The widely-held assumption that little can be done to lower agriculture's climate emissions is being challenged by a new independent study. As MEPs debate expanding the use of controversial forestry credits and other loopholes to help sectors such as agriculture and transport meet their climate targets, the Institute for European Environmental Policy says there is significant untapped potential to reduce farming’s impact.

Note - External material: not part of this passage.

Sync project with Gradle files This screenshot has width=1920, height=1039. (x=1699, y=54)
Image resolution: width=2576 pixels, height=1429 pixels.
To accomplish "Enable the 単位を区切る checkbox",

The report, commissioned by T&E, also found no evidence that reducing emissions in agriculture is more difficult or less cost effective than in other sectors. Legislators are under pressure to widen loopholes for the farming sector in the proposed Effort Sharing Regulation which will set down how much each EU country will have to reduce its emissions by in 2030. It will cover the transport, buildings, agriculture, small industry and waste sectors. Discussions are now ongoing in the European Parliament and the Council. The vote in the parliament’s environment committee is expected on 30 May, and the Council is expected to have a first position on 19 June.

T&E said the ESR should set targets for member states without allowing some to abuse forestry credits, start from a misleading baseline, or exploit the emission trading system’s (ETS) huge surplus. The loopholes, which are on the table at the behest of big agri lobbyists, would also weaken climate ambition in transport and the other ESR sectors.

Agricultural lobbyists want to have some or all of farming’s climate targets met by forestry credits (called LULUCF), which could mean no actual reductions in emissions are required, not only in the agriculture sector but also in other ESR sectors, such as transport. This would put at risk the EU’s climate commitments under the Paris Agreement. But the study says cover and catch crops (such as millet, pictured) – to manage soil quality – and crop rotation can be used to slash farm emissions in Europe.

T&E’s transport and energy analyst, Carlos Calvo Ambel, said: ‘There is a myth that agriculture cannot reduce emissions. Agri lobbyists are using that myth to undermine Europe’s 2030 climate law which would also lead to less ambition on reducing transport emissions. This report shows there is no reason why agriculture should be given a free ride. The EU is supporting European agriculture with billions in taxpayers’ money. Surely, it could use that money to help farmers pull their weight in the climate fight.’

Agriculture is responsible for 17% of greenhouse gas emissions in Europe’s non-ETS sectors. Similar studies on the transport and buildings sectors showed the 2030 targets could be met while achieving significant economic benefits. For transport, improved vehicle efficiency and electrification will be key to meeting the EU’s 2030 goals.

Calvo Ambel concluded: ‘We already know that emission cuts in transport and buildings are possible and create huge benefits in terms of lower oil imports and reduced fuel bills. This study confirms the same potential exists for agriculture. There is no reason why the EU’s 2030 climate targets should be weakened.’